“What would the for-profit employer’s interest be in all of this?” Bell asked.
“We’ve got to engage the business community, we’ve got to create some synergy around that,” responded Jon Pierpont, deputy director of the Department of Workforce Services, “but we also have to provide a good qualified employee.”
While numerous social-service providers may be at the table, planners worry about construction foremen or shopkeepers not present at the table. Especially when it means giving chronically homeless individuals—some who have been out of work for years, if not decades, because of mental illness and or substance-abuse problems—a fair shot at a job.

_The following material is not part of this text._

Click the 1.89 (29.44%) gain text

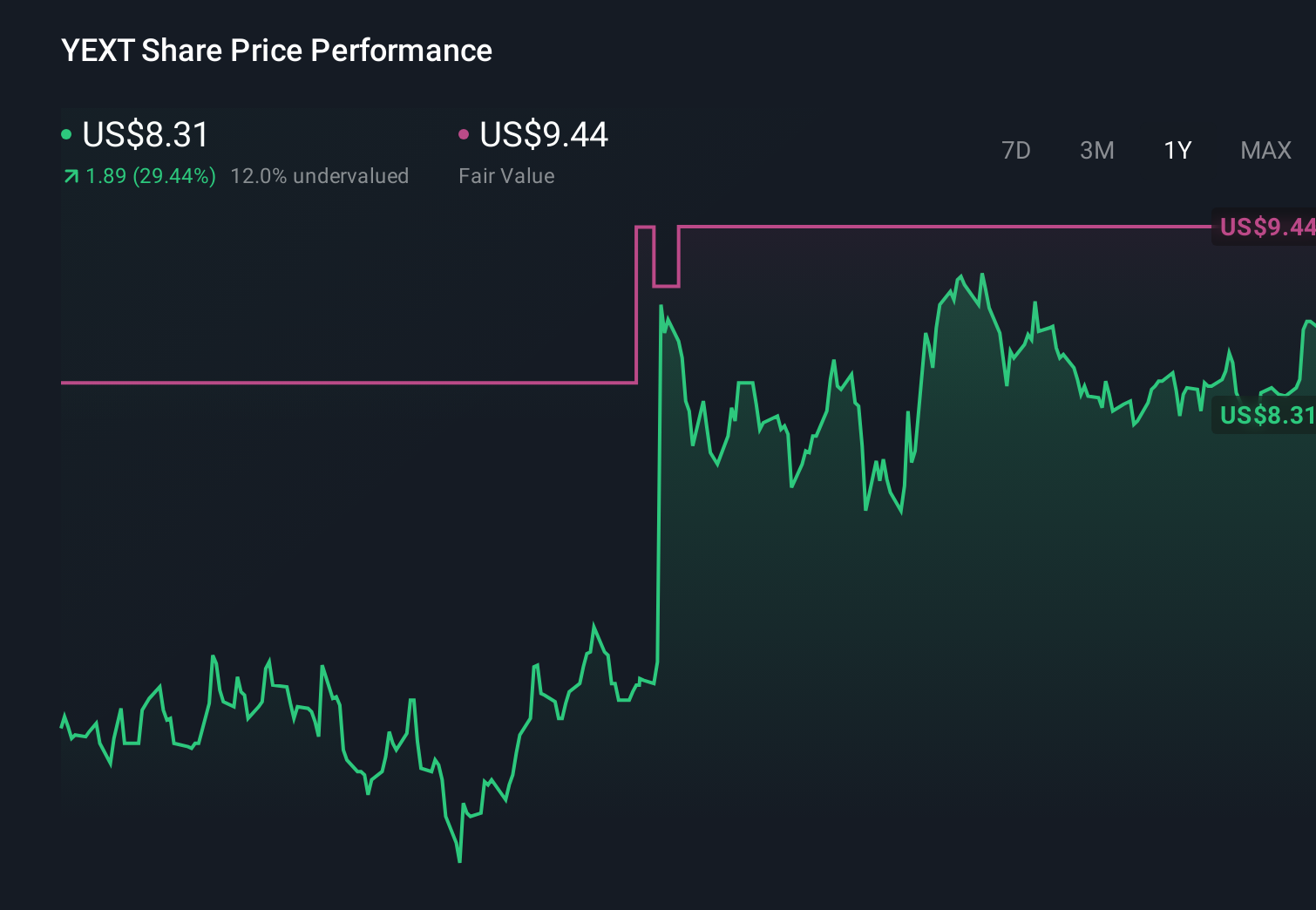click(x=150, y=175)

The meeting ended after a unanimous vote to implement the pilot program, which will offer job development and placement coaching for tenants of the permanent supportive housing at Palmer Court (999 S. Main). The pilot will wrap up planning and research phases this month and officially start in January, offering services on a voluntary basis to those residents ready to get back into the workforce.

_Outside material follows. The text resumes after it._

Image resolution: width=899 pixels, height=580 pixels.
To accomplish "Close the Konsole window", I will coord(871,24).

Stakeholders in the pilot left the meeting knowing they were facing a few big challenges: sparking a work ethic at the housing facility with a population of Utahns who have not seen their name on a paycheck for a long time. Additionally, stakeholders need to do it on a dime so the program won’t become a burden to the state budget.
“It’s not a whole new program,” says Michelle Flynn, associate director of programs at the Road Home. Flynn says that with so many stakeholders already invested in the lives of the chronically homeless, the matter isn’t reinventing the wheel; it’s more about tweaking programs and using existing resources. For example, the Department of Workforce Services and its vocational rehab program have strong infrastructure for providing job skills to those interested. Now, they’ll have staff to re-tool their skills to better help the homeless.
“DWS has some great programs on résumé-writing and job skills, how to present yourself at interviews, but we’re going to take a step back from even that,” Flynn says, adding that the program will be more designed to find part-time hours and flexible employers for a different demographic: job seekers who have had previous trouble because of felony convictions, mental illness or substance-abuse problems. “This is for folks who haven’t held down a job for 10 or 15 years, to get them reacquainted with the process.”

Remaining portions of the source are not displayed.